What do my sisters know about their father’s political views? Presumably nothing. What did my mother know? And could she have shared his opinions?
He started over again and worked his way slowly through the album, one picture at a time.
1969, he’s seven. His first day at school. Colors starting to fade. He remembered how proud he was of his new dark blue blazer.
1971, he’s nine. It’s summer. They’ve gone to Varberg, and rented a little cottage on the island of Getterön. Beach towels among the rocks, a transistor radio. He could even remember the music being played when the picture was taken: “Sail along, silvery moon.” He remembered because his father had said what it was called just before pressing the self-timer. It was idyllic there among the rocks, his father, mother, himself, and his two teenaged sisters. The sun was bright, the shadows solid, and the colors faded, as usual.

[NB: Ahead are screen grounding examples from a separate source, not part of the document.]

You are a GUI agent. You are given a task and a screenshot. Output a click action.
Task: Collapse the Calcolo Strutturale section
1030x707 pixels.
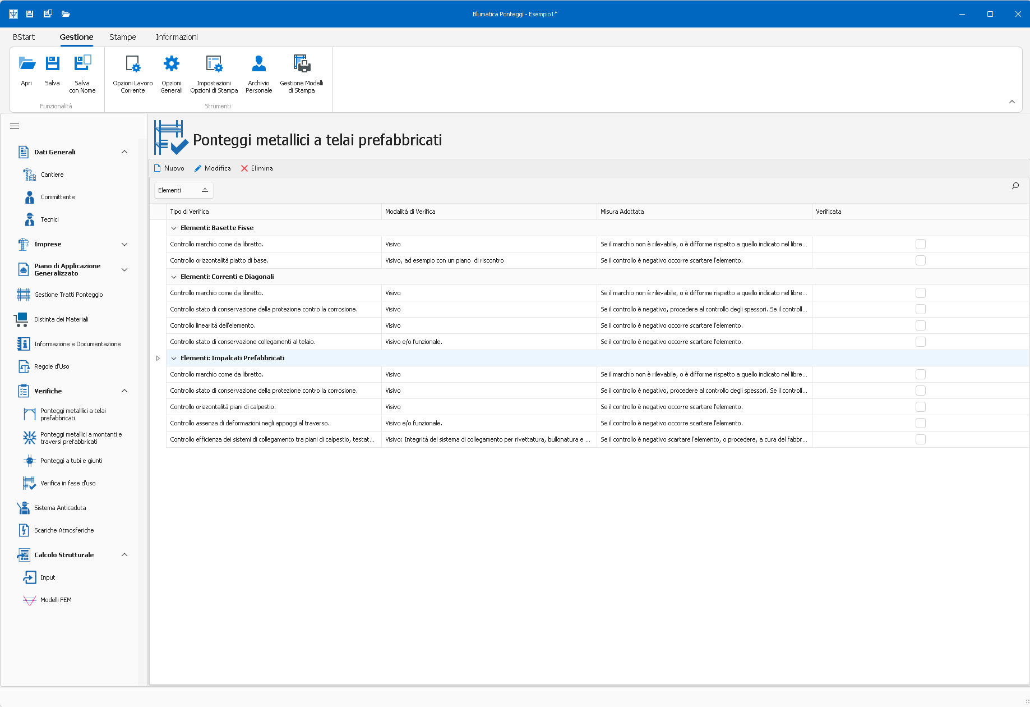[x=124, y=555]
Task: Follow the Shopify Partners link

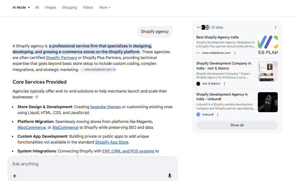Action: click(61, 58)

Pictures only show the surface, he thought. Something quite different was going on underneath. I had a father who led a double life. Perhaps there were other families in cottages on Getterön that he would visit and get involved in discussions about the Fourth Reich that he must have hoped would come to pass sooner or later. When Lindman was growing up, in the 1960s and 1970s, there had never been any mention of Nazism. He had a vague memory of classmates at school hissing “Jewish swine” at some unpleasant person who wasn’t in fact Jewish at all. There were swastikas drawn on the bathroom walls at school, and the caretaker would be furious and try to scrub them off. Even so, he certainly couldn’t recall any symptoms of Nazism.